Mr. Butler said that the bilateral Cambodian-Vietnamese meeting appeared to have "broken down." Mr. Rusk responded that it was not yet wholly clear what was meant by the joint announcement of "postponement". The Vietnamese had been very forthcoming throughout, and it seemed to him worth waiting a day or two to see just where this did stand.

Mr. Butler said the British in general were rather impatient that measures must be taken to see that Cambodia did not "go Red." At the same time, he recognized that it was difficult to summon a Geneva Conference unless the Thais and the Vietnamese were ready to participate and thought that he should tell Mr. Gromyko this point as well. Mr. Rusk responded that they should not quote the United States as the source on the Thai and Vietnamese attitudes.

Mr. Butler returned to the point that the next move should be for the United States to go all out on the quadripartite front, and Mr. Rusk responded that we would have "to turn this one around" with Bangkok before seeing just what the move would be.
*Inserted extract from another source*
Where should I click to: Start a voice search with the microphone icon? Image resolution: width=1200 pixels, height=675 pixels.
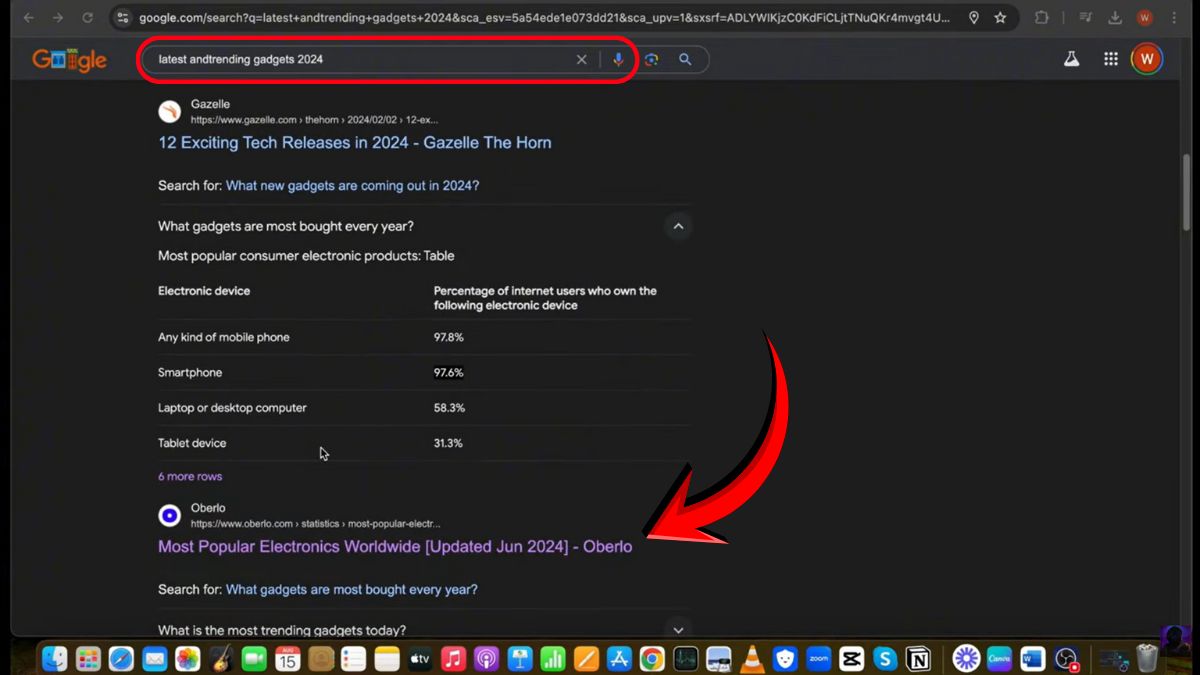point(619,59)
Mr. Butler then said that the British would welcome a visit by Mr. Bundy to London and Paris next week, and that he also thought well of the suggestion for consultation at Manila between Carrington, Couve, and the Secretary. He also raised the question of a United States high-level emissary, and Mr. Rusk repeated that Sihanouk had given us no encouragement on this, but that we were ready to do it when and if it seemed the right thing. Mr. Rusk also noted that it was very difficult to have quiet talks with Sihanouk.

Mr. Butler said that one of the UK concerns was that they were very anxious to hold on to their position as Co-Chairman of the Geneva Conference. He indicated that there was some danger that the French might move in and try to take over this position.

Mr. Rusk repeated that we were prepared to go ahead and see what could be done on the quadripartite front. He thought it might be helpful if the British again reminded Sihanouk that we had never seen any texts of proposals that he might make at a Geneva Conference. He reminded Mr. Butler again of the agreement between Butler, Couve, and the Secretary that we would not let a Geneva Conference take place without firm prior agreement on what would be the outcome.

The conversation then turned briefly to the Prime Minister's nuclear statement and to events in Libya. On the latter, Mr. Butler agreed that the British would go slow (I did not know the context, so am not clear what this signified).

Returning to Southeast Asia, Mr. Butler reminded Mr. Rusk of the general understanding that the UK would be as helpful as possible on South Viet-Nam, and that the US would be as helpful as possible to the British on Malaysia. He thought that they were doing their part, and hoped that we would continue to do ours. Mr. Rusk responded that of course we would.

Returning to the contents of the British message to Gromyko, Mr. Butler finally suggested they might take a quite clear line with Gromyko that the best they and the Russians could do at this point was to encourage the settlement of issues among the four powers, as a necessary prelude to a Geneva Conference. Mr. Rusk responded affirmatively to this.